I have a desktop computer its a dell but its slower than christmas itself and doesn't run much of anything well. Is there any way to use this platform and upgrade the components within it? 

Thanks

F2k


----------



## jdbassin2003 (Sep 13, 2011)

Depends on how old it is, Not likely though, Dell tends to use proprietary cases and such, You can likely upgrade the RAM but not always, and if there is a open slot you may be able to upgrade the video card. It's not likely you can do much with the CPU, The hard drive is always upgradable but It may not be worth it depending on if it is Parallel ATA or Serial ATA. If you can send me the model/specs I can let ya know what you can and cannot do.


Jeff


----------



## LOWEBIGJON (Sep 13, 2011)

Get a bare bones PC and start from there..


----------



## fish2keel (Sep 13, 2011)

Yeah im thinking about just getting a bare bones and starting over and just using the dells moniter since its a brand new flat screen. 

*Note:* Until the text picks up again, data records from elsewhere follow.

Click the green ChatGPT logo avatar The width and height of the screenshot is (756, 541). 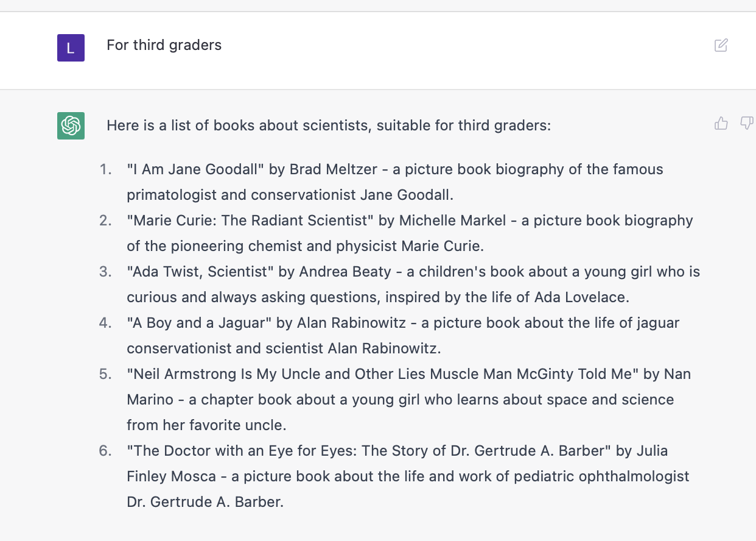coord(71,126)
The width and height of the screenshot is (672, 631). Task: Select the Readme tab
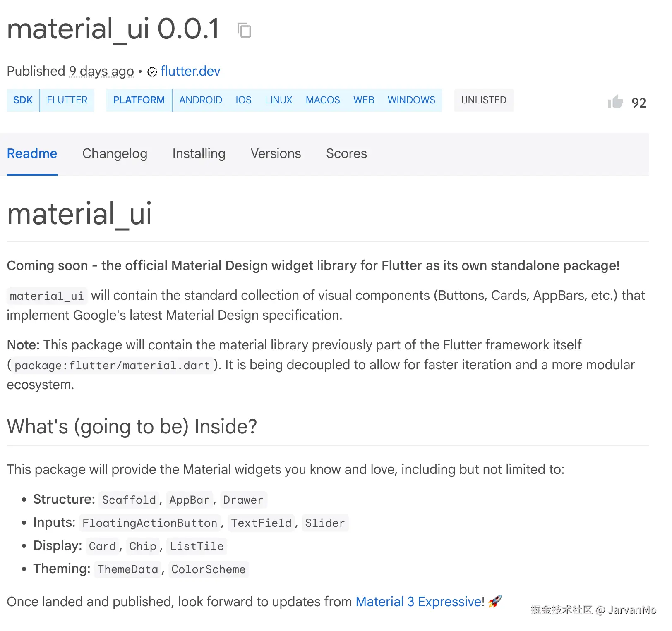pos(32,153)
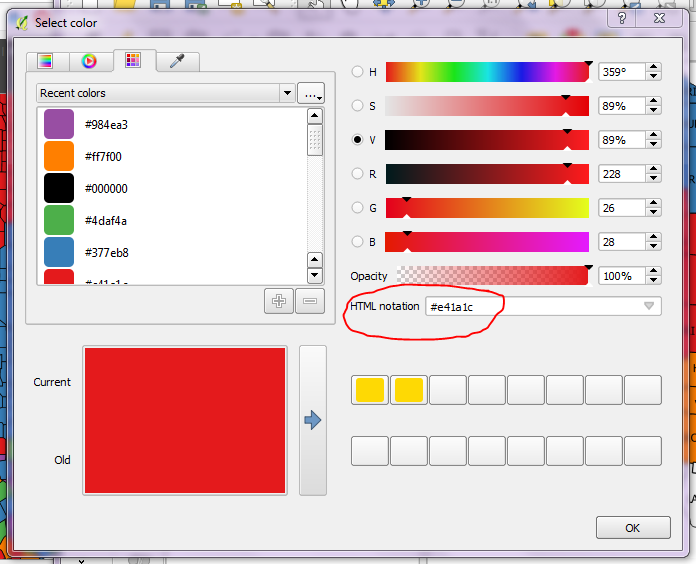This screenshot has width=696, height=564.
Task: Select the H hue radio button
Action: pyautogui.click(x=358, y=72)
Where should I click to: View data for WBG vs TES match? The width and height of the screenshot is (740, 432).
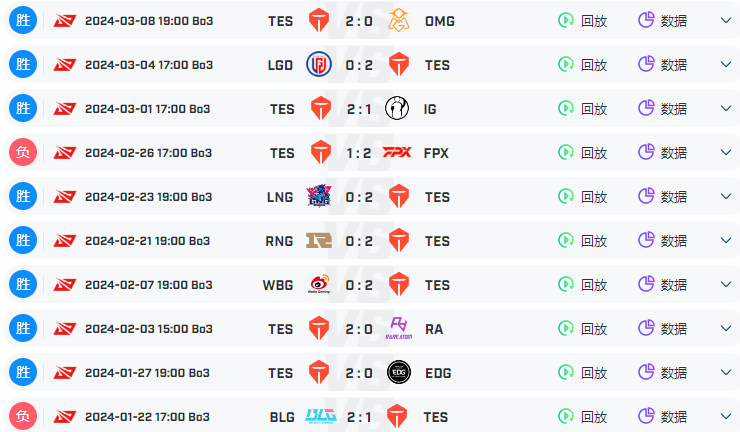coord(663,284)
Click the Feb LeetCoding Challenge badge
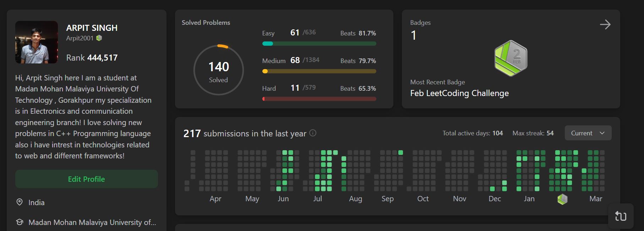 pos(511,58)
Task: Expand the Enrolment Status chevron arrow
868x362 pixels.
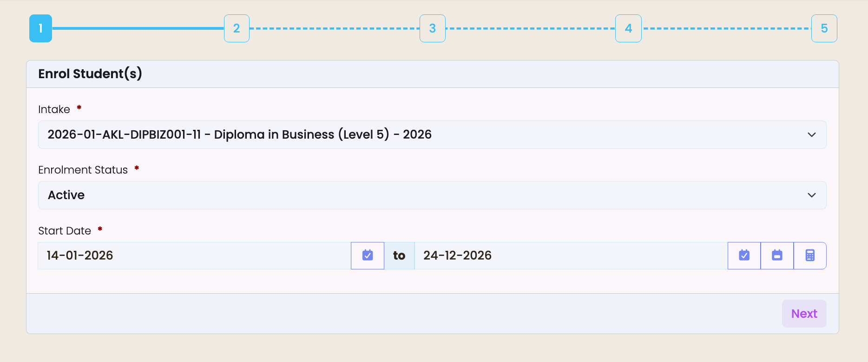Action: (x=812, y=195)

What are some components you guys would use for a gaming rig?


----------



## zeedogg (Sep 14, 2011)

pentium i7
latest geforce card
8gigs of ram

Depends how extreme you want it to be, or the budget allows...


----------



## jdbassin2003 (Sep 14, 2011)

Like zeedog said it depends on how extreme you wanna get, CS, global ops I don't believe is due to be released til 2012, That said at a min I would go with

Intel i5 or AMD X4 - at a min i7 or Phenom x6 top of the heap
8gb of the fastest ddr3 ram your mainboard will support
The choice of Nvidia or ATI graphics cards is more of a personal choice, the latter being better suited for a AMD setup - For upgradability look for a mainboard that supports multiple video cards, these are running up to 2 gb onboard ram or more now, though you can get by on much less and still have a good rig

a solid state drive would be ideal but a couple of good 7500rpm HD would suffice though potentially be a limiting factor

and don't skimp on the power supply and cooling

You can have a decent setup for gaming for as little as 400-500$ a really great one would potentially run in the 2-3000$+ range

My suggestion would be to look for a good mainboard first that offers plenty of room for upgrade and build from there as your budget dictates. A cheap board with maxed out specs will be good for now but will quickly be outdated with no room to grow.


----------



## MDFisherman57 (Sep 14, 2011)

Yea I built my computer with little experience and it was fairly easy. I bought the amd 6 core cpu which was the highest and it runs bf2 on highest setting without hesitation. You must make sure you have a faster northbridge chipset on your motherboard to run them.


----------



## fish2keel (Sep 14, 2011)

I didn't see but what motherboard would yall run? Not looking to run cad or anything atleast not at the moment just looking to having a solid gaming computer for CS. Not play much more than that plus I have my laptop for emails and music


----------



## jdbassin2003 (Sep 14, 2011)

Well, I didn't mention it earlier but the new amd APU socket fm1 mainboards are out. i would take a serious look at those, The processors are fast, 4 cores and a built in graphics solution, they are also multiple vid card compatible. If you look at tigerdirect's website under socket FM1 a8 mainboards, any of those are a really nice format to build off of.


----------



## zeedogg (Sep 14, 2011)

asus 55 sabretooth i think is the one i built last year? i forget which one. but i always build asus mobo's


----------



## fish2keel (Sep 14, 2011)

Wow you guys are a great help! Im running completely off of what yall are telling me! So keep it coming! 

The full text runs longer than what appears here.